Structured Scanning¶

SafeAI can scan nested JSON payloads and files, not just flat strings. The scan_structured_input method walks through dictionaries, lists, and nested objects, detecting secrets and PII at every level. Each detection includes the path within the structure where it was found, so you know exactly which field contains the problem.

Quick Example¶

from safeai import SafeAI

ai = SafeAI.quickstart()

payload = {
    "user": {"name": "Alice", "api_key": "sk-ABCDEF1234567890"},
    "message": "Hello world",
}

result = ai.scan_structured_input(payload)
print(result.action)  # "block"
print(result.detections[0].path)  # "user.api_key"

Full Example¶

from safeai import SafeAI

ai = SafeAI.from_config("safeai.yaml")

# Deeply nested payload with secrets and PII at various levels
payload = {
    "request_id": "req-001",
    "user": {
        "name": "Alice Johnson",
        "email": "alice@example.com",
        "preferences": {
            "api_key": "sk-ABCDEF1234567890",
            "notifications": True,
        },
    },
    "tools": [
        {"name": "search", "params": {"query": "weather"}},
        {"name": "database", "params": {"connection": "postgres://admin:s3cret@db:5432/prod"}},
    ],
}

result = ai.scan_structured_input(payload, agent_id="data-bot")

print(f"Action: {result.action}")
print(f"Detections: {len(result.detections)}")
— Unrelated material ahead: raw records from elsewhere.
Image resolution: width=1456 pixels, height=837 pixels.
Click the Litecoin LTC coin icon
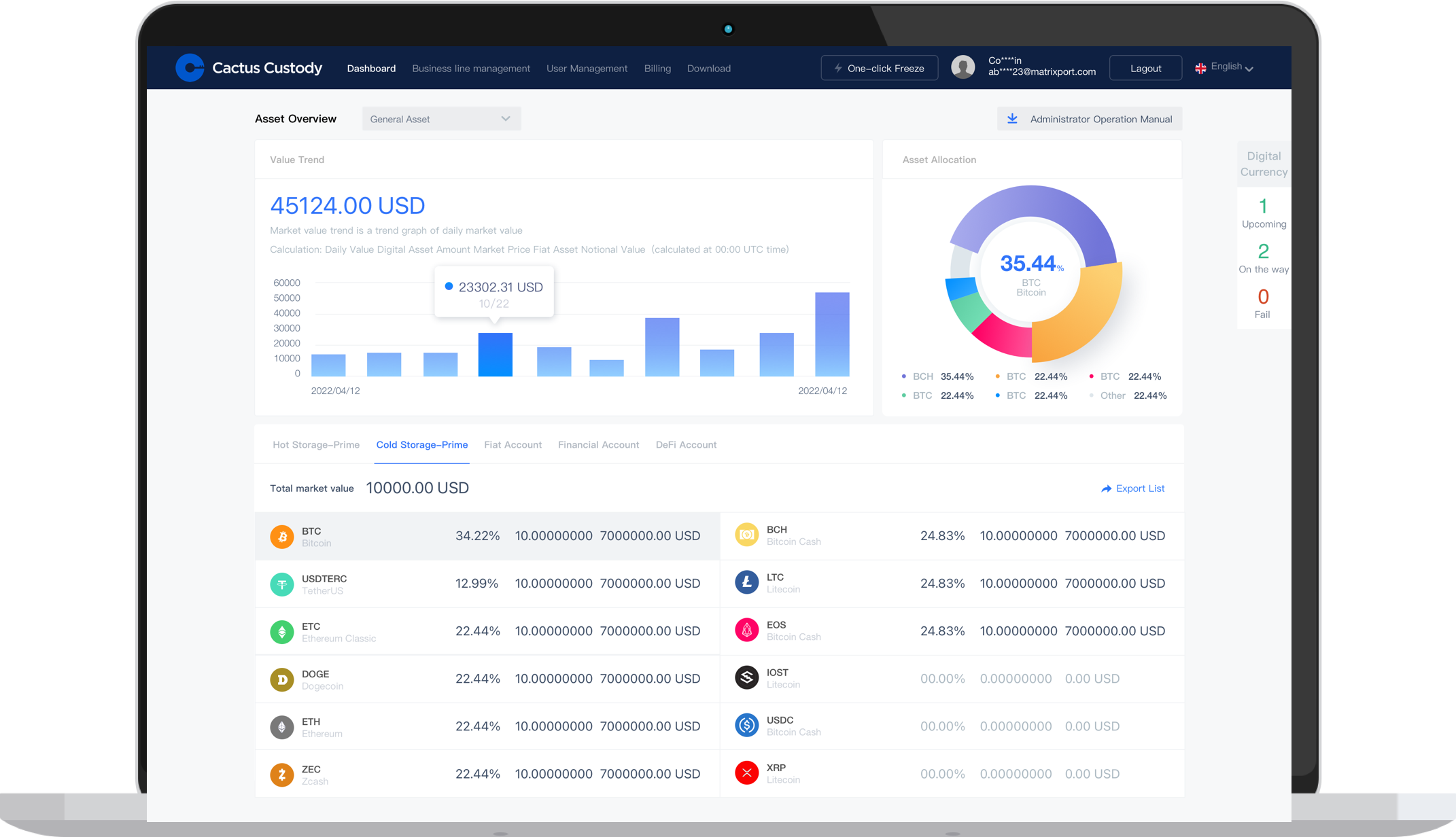[x=746, y=583]
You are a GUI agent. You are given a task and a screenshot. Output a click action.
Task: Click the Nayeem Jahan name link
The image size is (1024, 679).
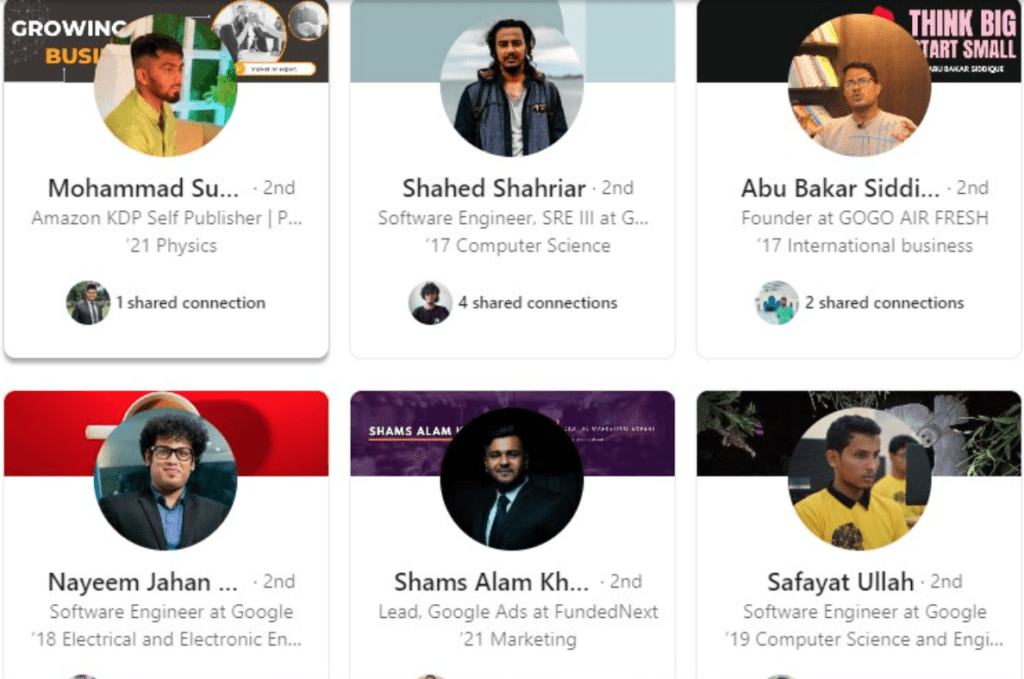point(144,582)
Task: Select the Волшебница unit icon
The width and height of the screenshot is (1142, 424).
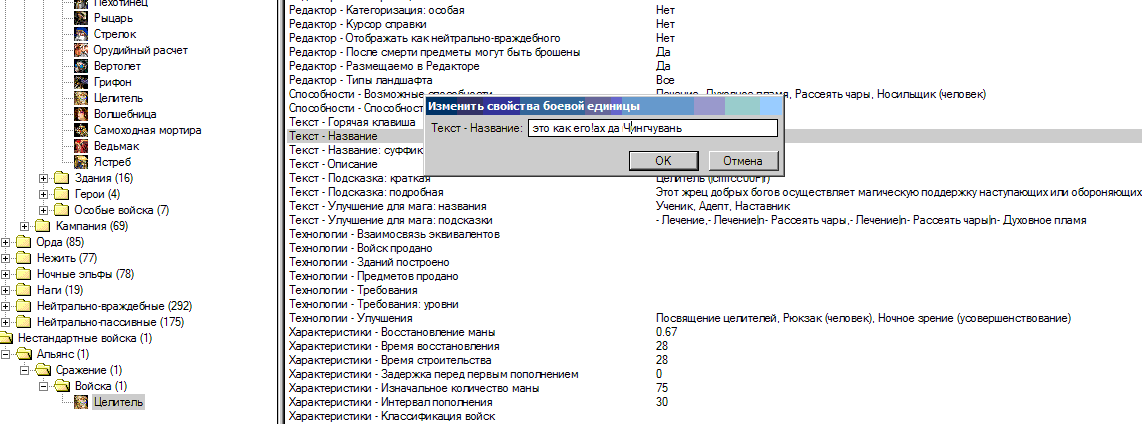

for d in result.detections:
    print(f"  [{d.type}] at path: {d.path}")
    print(f"    value: {d.masked_value}")

# Output:
#   [api_key] at path: user.preferences.api_key
#     value: sk-ABCDEF****
#   [email] at path: user.email
#     value: ****@example.com
#   [database_url] at path: tools[1].params.connection
#     value: postgres://****:****@db:5432/prod

Array indexing in paths

Paths use dot notation for objects and bracket notation for arrays: tools[1].params.connection. This makes it easy to locate the exact field in your payload.

File Scanning¶

Scan files on disk for secrets and PII:

# Scan a JSON file
result = ai.scan_file_input("config/secrets.json", agent_id="deploy-bot")

if result.detections:
    print(f"Found {len(result.detections)} issue(s) in file:")
    for d in result.detections:
        print(f"  [{d.type}] at {d.path}")

Supported file formats:

Format	Extension	Notes
JSON	`.json`	Full structural path tracking
YAML	`.yaml`/`.yml`	Parsed and scanned as nested dict
TOML	`.toml`	Parsed and scanned as nested dict
Text	`.txt`/`.log`	Scanned as flat string
ENV	`.env`	Key-value pairs scanned

StructuredScanResult¶

The result object provides detailed detection information:

result = ai.scan_structured_input(payload)

# Top-level fields
result.action          # "allow" | "block" | "redact"
result.detections      # list of Detection objects
result.safe_payload    # payload with secrets redacted (when action is "redact")

# Each detection
d = result.detections[0]
d.type                 # "api_key", "email", "database_url", etc.
d.path                 # dot/bracket path: "user.preferences.api_key"
d.span                 # character span within the leaf value
d.masked_value         # value with secret portion masked
d.data_tags            # tags assigned: ["secret.api_key"]

Configuration¶

safeai.yaml

scan:
  structured:
    enabled: true
    max_depth: 20            # maximum nesting depth to traverse
    max_keys: 1000           # maximum total keys to scan
    action: block            # block | redact
    file_scanning:
      enabled: true
      max_file_size: 10mb    # skip files larger than this
      formats:
        - json
        - yaml
        - toml
        - env
        - text

Setting	Default	Description
`max_depth`	`20`	Stop traversal at this nesting level
`max_keys`	`1000`	Maximum fields scanned per payload
`max_file_size`	`10mb`	Skip files exceeding this size

Performance

For very large payloads, tune max_depth and max_keys to balance thoroughness with scan latency. Most real-world payloads are well within the defaults.